If the Mountaineers Players put on a musical in the woods but no one was around to see it, would the show still go on?
There’s a good chance the Kitsap Forest Theatre company — which has been producing plays of all shapes and sizes in an amphitheater nestled in the Seabeck forest since 1923 — won’t run into that predicament anytime soon. But the Players faced the possibility head on this summer by putting on a small (in numbers) production of the musical “The Fantasticks.”
The company usually doesn’t produce a summer show, sound man and Mountaineers veteran Mark Malnes said. Its spring productions are typically immense enough, with a cast ranging from 45-65 and audiences into the hundreds, at times filling up all of the dirt forest seats.
But this year, a small crew was interested in putting on a summertime show, so they grabbed the story of adolescent love, parental defiance and coming of age by lyricist Tom Jones and composer Harvey Schmidt and began presenting it in August.
While audience numbers have been minimal over the first three of the four-week production, Malnes said there have been quite a few Forest Theater first-timers discovering what the Mountaineers Players are all about.
I, myself, fell into that category. And I must say that if you’ve never been out to the Kitsap Forest Theatre, it’s worth an afternoon and $15 simply for the spectacle.
Upon entering the theater, patrons follow a dirt trail down the side of a ravine, criss-crossing maybe 100 yards or so before descending upon the amphitheater cascading to a dirt stage with a backdrop of great fir trees and cedar side panels. All the while you hear a stream running 50 yards backstage, need I say more?
There’s only one weekend left in run of “The Fantasticks,” and while it seems Schmidt and Jones may have missed the mark a bit with their 1960s allegory, the Mountaineers Players were right on the money.
Now, when I say Schmidt and Jones may have missed the mark, I may be largely alone as “The Fantasticks” is billed as “the longest-running musical in the world,” and “A timeless fable of love that manages to be nostalgic and universal at the same time.” The universal message and girl-next-doorness of the play were absolutely relatable, but it was the tenor of the sappy love songs that evoked a strong odor of cheese.
Still the eight-member Mountaineers cast sang them right on key along with the well-played keys of accompanist Will Gerhardt.
The story is simple — as the cocksure emcee-of-sorts/villain/comedian/antagonist of the show, El Gallo (that’s “El Gai-o”), announces following the show’s opening number. It’s about an all-grown-up college boy (Cooper Harris-Turner) and a sheltered, yearning 16-year-old girl (Linnea Svensson) — neighbors who fall in love.
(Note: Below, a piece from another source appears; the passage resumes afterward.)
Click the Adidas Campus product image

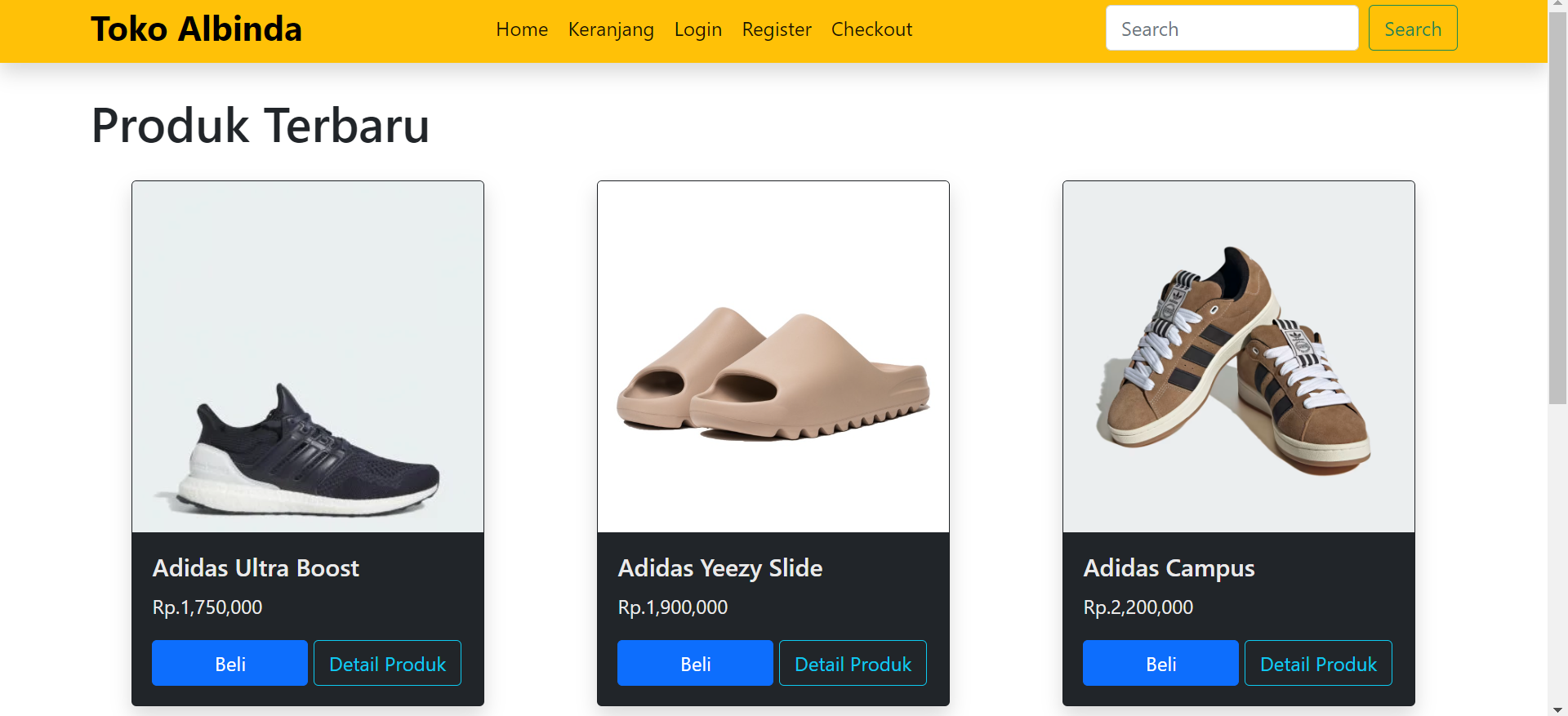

But, of course, they can’t be together because of their mean ol’ dads who have built a wall between their backyards and put on a nasty charade to keep the lovebirds apart.
The funny thing is, while the boy and the girl (Matt and Luisa) are secretly meeting for kisses over the backyard wall, their fathers are also secretly meeting, plotting an arranged marriage for their children. (Remember, I said a nasty “charade.”)
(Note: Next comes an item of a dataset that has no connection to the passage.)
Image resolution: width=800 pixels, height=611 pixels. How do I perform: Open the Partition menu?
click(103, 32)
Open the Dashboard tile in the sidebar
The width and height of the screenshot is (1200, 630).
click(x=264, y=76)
The fathers finally arrange to end the false feud between themselves by hiring an actor to stage a dramatic abduction of the girl allowing the boy to save the day, marry the girl and everyone will live happily ever after.
But, of course, it doesn’t work that way with marriage. Not even in show business.
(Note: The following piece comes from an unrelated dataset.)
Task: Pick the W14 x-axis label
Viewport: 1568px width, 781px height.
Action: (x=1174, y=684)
Once the romance of secret meetings and daring, though staged, rescue is over, the couple is blind-sided by real life.
They get a lesson from the school of hard knocks — Reality: 101, you would do yourself well to take a lesson from the Kitsap Forest Theatre production of “The Fantasticks” — especially if you’ve got kids or parents who won’t allow you to be with your “one true love.”